Emotions are an affective state of consciousness where feelings result in physical and psychological changes that influence our thoughts and behaviors (Cherry, 2019). Emotions are often referred as feelings. These feelings can include experiences such as happiness, hate, love, kindness, and grief. As an integral part of our life, emotions make up part of who we are. Emotions are often indistinguishable and indescribable as they direct a person’s points of view from which they see life (Cherry, 2019). People use emotions as a way to respond to specific events. Recent studies have begun to examine whether emotions can improve the accuracy of memory (Kensinger, Choi, Murray, & Rajaram, 2016). These studies have shown that both physical and mental components of emotions are directed by social interactions on the accuracy of memories (Kensinger, Choi, Murray, & Rajaram, 2016). A versatile feature of the human memory is the intensification of direct, consciously attainable memory for emotional stimuli (Hamann, 2001). Recent studies using neuroimaging, neuropsychological, drug and neural stimulation show that emotional stimuli involve distinct cognitive and neural mechanisms that increase distinct memory (Hamann, 2001). Emotional stimulation impacts memory through means that act during memory encoding and means that inflict memory consolidation (Kensinger, Choi, & Rajaram, 2012).These studies have shown that the amygdala has been persistently involved in playing a key role in reinforcing distinct memory for both happy and unhappy emotional stimuli through modulation of encoding and consolidation processes (Steck & Steck, 2015). However, there is still a need to better understand if emotions effect what a person is able to remember while trying to learn new information.
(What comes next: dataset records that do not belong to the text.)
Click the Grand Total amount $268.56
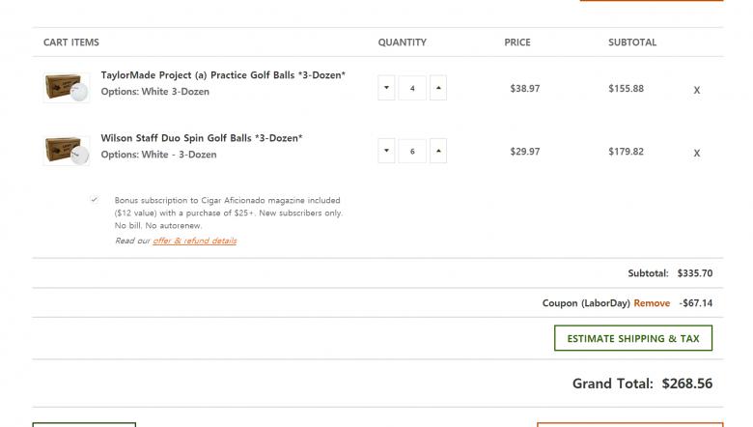 tap(686, 384)
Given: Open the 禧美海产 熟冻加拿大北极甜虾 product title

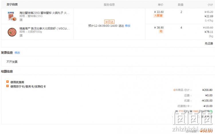Looking at the screenshot, I should tap(44, 29).
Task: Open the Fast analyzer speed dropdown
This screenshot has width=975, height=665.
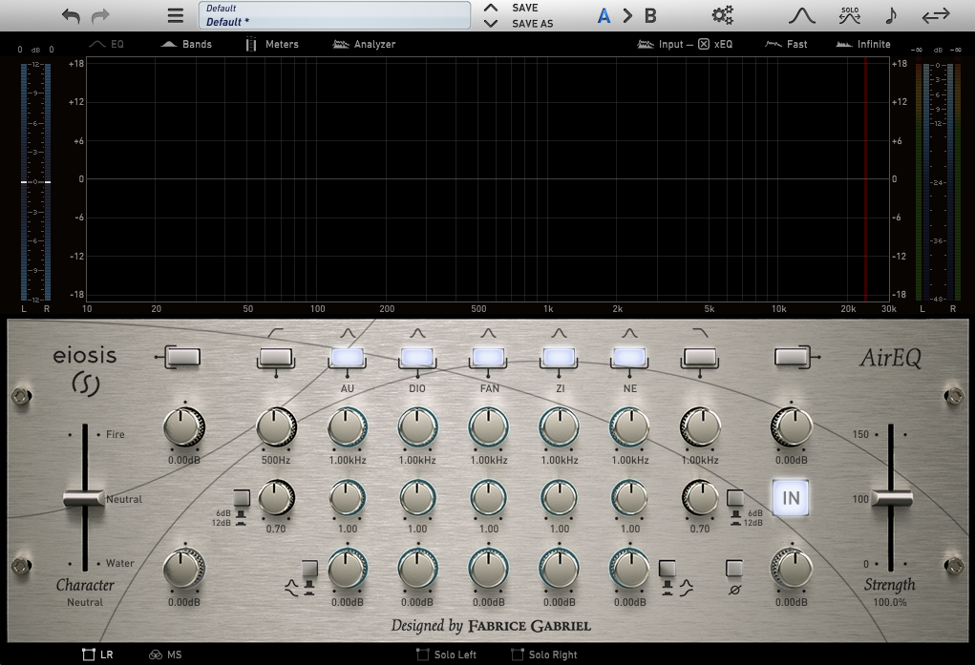Action: pyautogui.click(x=786, y=44)
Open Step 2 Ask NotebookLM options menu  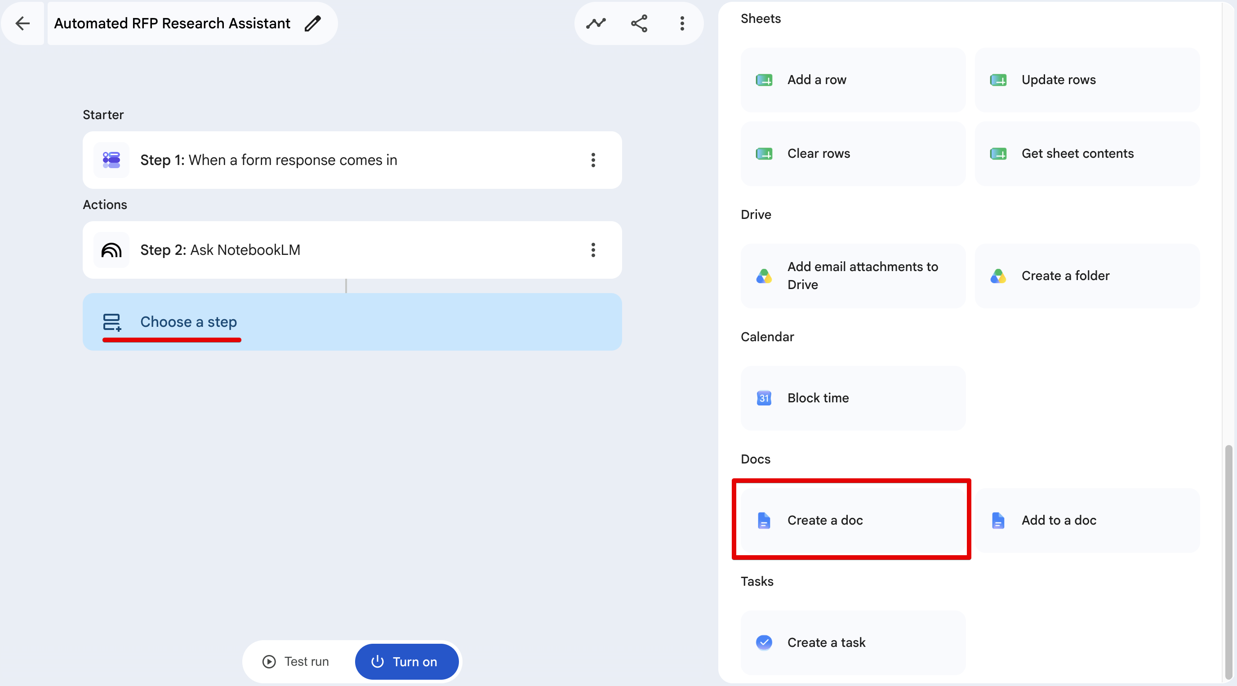tap(593, 250)
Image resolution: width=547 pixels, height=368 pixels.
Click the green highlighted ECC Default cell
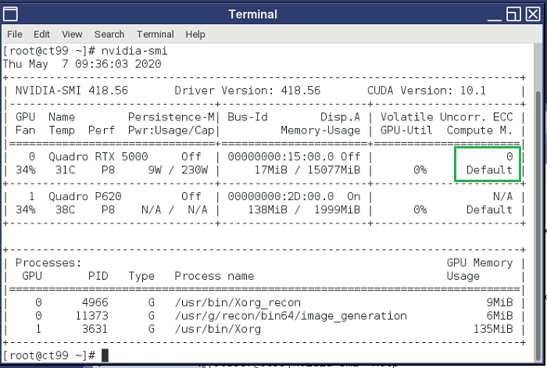pyautogui.click(x=487, y=163)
Through recent research, there have just been studies of relations among emotions and memory; however, there has not been many studies done on if emotions have an effect when a person is learning new information. In this study, the purpose is to investigate how emotions can affect a person’s memory when they are trying to retain information. To accomplish this study we need to gather a sample of volunteers who would be willing to participate. I would gather participants who had either experienced a good or bad day as it would help evaluate emotions in conjunction with the memory test. This will be a between group study and each participant will be given one variable. The questions will be randomly assigned by different conditions that include a negative, positive, and one neutral control group that has neutral questions. The narrative essay test will have adjectives such as, love, gratefulness, and joy for the positive; and irate, depressed, and hate for the negative test. The control group’s questionnaire will contain a mix of these same words. This study will include a diagnosis, along with a narrative essay and identification test to see what and how much of the narrative essay is remembered and any possible relationship to emotions that the participants may be feeling at the time of reading and completing the experiment. In this study we will use positive, negative, and neutral questions with certain attributes that are related to those kinds of emotions. Participants will read the narrative essay then complete a test to see how much information they retained. I would also examine the data for emotional arousal and valence. The study will see if any words that are retained are related to the emotions of the participants. This study will need to see if there is a relationship between being able to retain and how much information is learned to the emotions of a participant then compare those results to the effects on memory. This study will also consider what contents of information the participants retain to positive or negative words in relation to their emotions. We will then be able to see not just if and how emotions can affect memory but also if people in a happy state of mind remember positive things more than unhappy things. I would also like this study to look at if certain emotions affect cognition in any way, especially long term memory.
This would be important information to science involving cognition; because it could answer questions concerning emotions and what kind of emotions that may or may not affect certain memories. If the study shows that certain emotions do relate or affect certain memories it could help those in the education field to better understand how each student retains certain information. Instructors and teachers across would be able to see if any emotions contribute to learning disabilities and how much information the student is able to retain and recognize. Teachers could use this study to see what amount of information should be taught in the classroom. It could also be important for counselors/psychologist as it could show what information people with lack of self-confidence and negative emotions are able to retain. It would help them see how the brain focuses on negative parts of information and negative emotions about themselves. This information could then be used to not only diagnose people with depression, anxiety, or low self-worth but could help determine what kind of treatments would work best. It could show if depression or other disorders display a deficiency in recollection and familiarity, which ultimately affect the person’s memory. People would be able not only to understand their emotions, but be more aware of them, and have better ability to keep negative thoughts away and eventually cognitive reactivity.